Dearest one,
If you’ve been here a while, you know that I was on a half-year hiatus from writing this email. I had many intentions while taking this break, but the most important was to stop writing and start living again, something I’d forgotten my way around since the pandemic. Or maybe even a while before that.
As an anxious, restless, creatively inclined person, I've always had to busy myself with some pursuit or the other.
In my early twenties, I ran the local chapter of an NGO during the hours I wasn't working. Along with friends, I also hosted annual flashmobs, went clowning in a pediatric hospital, ran flea market stalls of upcycled goodies, briefly had an unprofitable paper crafts business, wrote too many letters to too many people, and interviewed hundreds of women about their stories.
Eventually, most of these episodes came to their natural end.

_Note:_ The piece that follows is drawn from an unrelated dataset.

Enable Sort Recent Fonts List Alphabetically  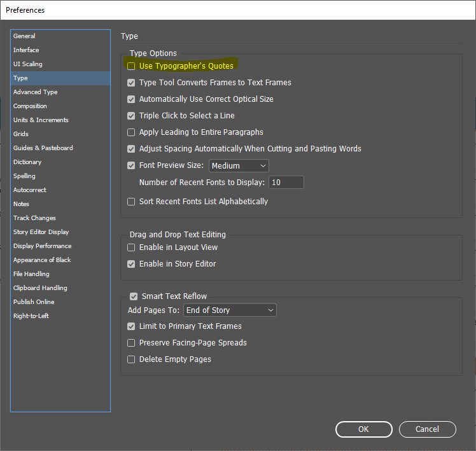point(131,202)
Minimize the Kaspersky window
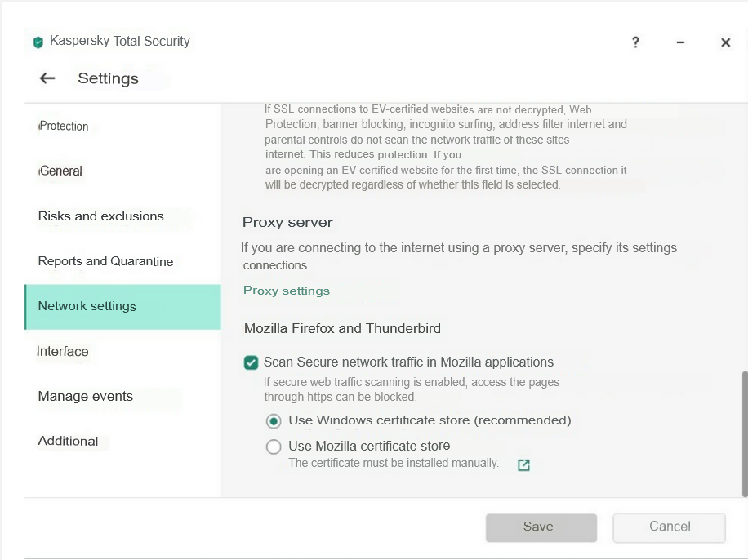The image size is (748, 560). [x=680, y=42]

When I turned 25, I confidently laid down any remaining side hustle to follow what I believed was my 'one true calling' — being a writer.
I had a plan — I'd deepen my knowledge and hone my craft, build an online readerbase, get to know other writers, and work up to publishing a book before I hit 30.
And so I read with strict targets and created with even stricter ones. I doubled down on my existing blog, wrote across platforms, and started pitching to publications. I wrote listicles, lyric essays, personal essays, and made zines. I still wrote too many letters to too many people because some things don't change. But hey, no matter what, I wrote, dedicating every spare moment to the craft as I promised myself I would.
It started out wonderful, I'd never been so aligned with anything in my life. But a few years in, particularly during the pandemic, I found myself getting lost in comparison, feeling defeated by the magnitude of all that I was not and would probably never be. I struggled to feel the same groundedness, direction, and certainty that I once did with the craft and the community.
Earlier this year, at the tail end of my twenties, I realized that for me, it wasn't enough to just write, no matter how much I loved it, how much of myself it revealed to me, how many times it saved me, or how brave it pushed me to be. On the contrary, writing had gradually become an armor to hide behind, a way to live without living.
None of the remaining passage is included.